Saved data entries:
========================================================================

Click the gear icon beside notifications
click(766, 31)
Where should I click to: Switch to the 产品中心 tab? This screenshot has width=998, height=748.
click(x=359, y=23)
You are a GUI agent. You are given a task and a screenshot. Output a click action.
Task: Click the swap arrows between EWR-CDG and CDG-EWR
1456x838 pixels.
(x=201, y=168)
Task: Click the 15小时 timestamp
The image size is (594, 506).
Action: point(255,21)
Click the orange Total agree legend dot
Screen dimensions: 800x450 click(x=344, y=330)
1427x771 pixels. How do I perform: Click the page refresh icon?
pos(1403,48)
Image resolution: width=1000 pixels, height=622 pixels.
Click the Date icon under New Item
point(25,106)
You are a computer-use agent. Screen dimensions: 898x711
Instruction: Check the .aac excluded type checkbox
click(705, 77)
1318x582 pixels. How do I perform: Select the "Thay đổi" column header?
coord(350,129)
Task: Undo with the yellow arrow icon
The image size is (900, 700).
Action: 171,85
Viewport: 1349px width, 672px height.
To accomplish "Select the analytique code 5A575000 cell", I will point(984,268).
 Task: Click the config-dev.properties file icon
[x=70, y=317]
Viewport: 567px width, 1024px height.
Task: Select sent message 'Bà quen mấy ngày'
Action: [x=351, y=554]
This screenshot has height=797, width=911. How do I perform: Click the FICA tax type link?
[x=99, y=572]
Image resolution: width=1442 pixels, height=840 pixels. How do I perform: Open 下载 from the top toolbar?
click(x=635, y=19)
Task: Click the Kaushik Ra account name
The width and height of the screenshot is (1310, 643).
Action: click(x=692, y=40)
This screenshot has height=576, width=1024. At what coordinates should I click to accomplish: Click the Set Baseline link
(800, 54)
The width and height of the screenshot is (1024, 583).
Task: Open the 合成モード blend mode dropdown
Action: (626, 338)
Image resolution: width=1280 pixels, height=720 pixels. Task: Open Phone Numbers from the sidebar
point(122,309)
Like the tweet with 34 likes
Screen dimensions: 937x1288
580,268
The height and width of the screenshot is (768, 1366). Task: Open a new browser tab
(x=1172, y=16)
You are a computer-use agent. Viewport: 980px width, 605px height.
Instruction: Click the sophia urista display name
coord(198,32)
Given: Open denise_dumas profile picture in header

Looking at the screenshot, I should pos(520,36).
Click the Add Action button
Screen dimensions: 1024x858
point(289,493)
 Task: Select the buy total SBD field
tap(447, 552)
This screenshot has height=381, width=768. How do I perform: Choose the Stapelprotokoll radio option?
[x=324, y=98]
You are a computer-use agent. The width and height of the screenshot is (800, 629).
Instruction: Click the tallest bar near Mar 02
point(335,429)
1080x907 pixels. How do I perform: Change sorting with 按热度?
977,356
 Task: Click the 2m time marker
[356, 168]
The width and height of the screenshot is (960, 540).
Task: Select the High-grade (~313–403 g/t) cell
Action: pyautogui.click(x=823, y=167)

========================================================================

Where a line of the entries above holds the word "agent", return that line.

You are a GUI agent. You are given a task and a screenshot. Output a click action.
You are a computer-use agent. Screen dimensions: 898x711
You are a computer-use agent. Viewport: 980px width, 605px height.
You are a computer-use agent. The width and height of the screenshot is (800, 629).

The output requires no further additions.